Speaking to the Bucks Free Press, the 60-year-old, who is a chartered surveyor at his firm Phoenix & Partners, discussed his family life, the election and Nigel Farage.

Phoenix said his wife Lizzie – with whom he has two children, Mia and Ben – is ‘very supportive and tolerant’ of his political work.

The former Conservative member, who has lived in Wycombe for eight years, quit the party in 2005, saying it was too ‘set in its ways’ and ‘restricted’.

READ MORE: General election 2024: Full list of Bucks candidates

If elected MP, he has said his top priority would be to try and rebuild Wycombe Hospital, including reinstalling a Type 1 A&E unit after the previous facility was closed in 2006 and moved to Stoke Mandeville in Aylesbury.

Wycombe hospital has a 24-hour urgent treatment centre for minor injuries and illnesses, which is classed as a Type 3 A&E and faces a £100 million repairs backlog, much of which is related to its crumbling 1960s tower.

Phoenix claimed that Baker had put ‘barriers in the way’ of bringing a full A&E facility back to Wycombe after the veteran Tory claimed earlier this year that it was ‘not possible’.

The Reform candidate said he would lobby Westminster for funding to build a ‘whole new hospital, probably on a new site’, including a new Type 1 A&E.

He said: “It is very difficult to achieve but you only achieve it by campaigning for it. I am in property, so the way I see it, I would release that land for housing and social housing, which there is always a serious need for.”

A new hospital could be on Greet Belt land if necessary, Phoenix added, suggesting Wycombe Air Park and the land earmarked for the recently turned-down plans for Marlow Film Studios as two potential locations.

His other two main policies are to tackle homelessness in Wycombe and to transform the town’s high street.

If elected, the MP hopeful pledged to further highlight the issue of rough sleeping by setting up a task force with Buckinghamshire Council, Wycombe Homeless Connection, One Recovery Bucks and other key partners.

On Wycombe’s high street, Phoenix said: “I would like to see it be a magnet for three or four more restaurants – not top end-end restaurants like the Ivy or anything like that – and probably some more coffee shops.”

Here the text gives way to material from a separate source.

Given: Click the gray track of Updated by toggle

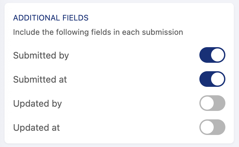Looking at the screenshot, I should click(219, 103).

The Wycombe candidate also said that illegal immigration ‘needs to be stopped’ and that migrants crossing the English Channel to England in small boats should be turned around back to France.

He said: “If you intercept a boat and turn it around, they go back to France then – as simple as that.

“If a boat makes it to shore, you are not going to grab a whole load of people, stick them in a boat and travel 21 miles back to France.

“That is where you have to do a fast processing, which is in everyone’s interests. No one wants them in a detention centre. Those people who are genuine asylum seekers have a valid claim.”

Phoenix also said he thought that last week’s surprise return of Nigel Farage to Reform as the party’s leader and a candidate in Clacton was ‘essential’.

Asked about Farage’s previous racist remarks and whether he felt uneasy standing for his party, the Wycombe hopeful defended the former UKIP leader as a ‘Marmite politician’ and ‘thoroughly decent man’, adding: “I don’t think he has made racist comments.”

Phoenix was read some of Farage’s past remarks, which have included saying that people speaking foreign languages ‘made him feel uncomfortable’, that some Muslims come to the UK to ‘take over’ and claiming last month that Muslims do not share British values.

The Wycombe candidate said: “I would take some of those comments as a bit tongue-in-cheek.”

He added: “I wouldn’t want to rake up anyone’s past.”

The candidates standing in Wycombe in the July 4 election are Steve Baker (Conservative), Emma Reynolds (Labour), Toni Brodelle (Liberal Democrats), Catherine Bunting (Green Party), Khalil Ahmed (Workers Party of Britain), Richard Phoenix (Reform UK), Ed Gemmell (Climate Party), Ajaz Rehman (Independent) and Mark Smallwood (Independent associated with Vote Life).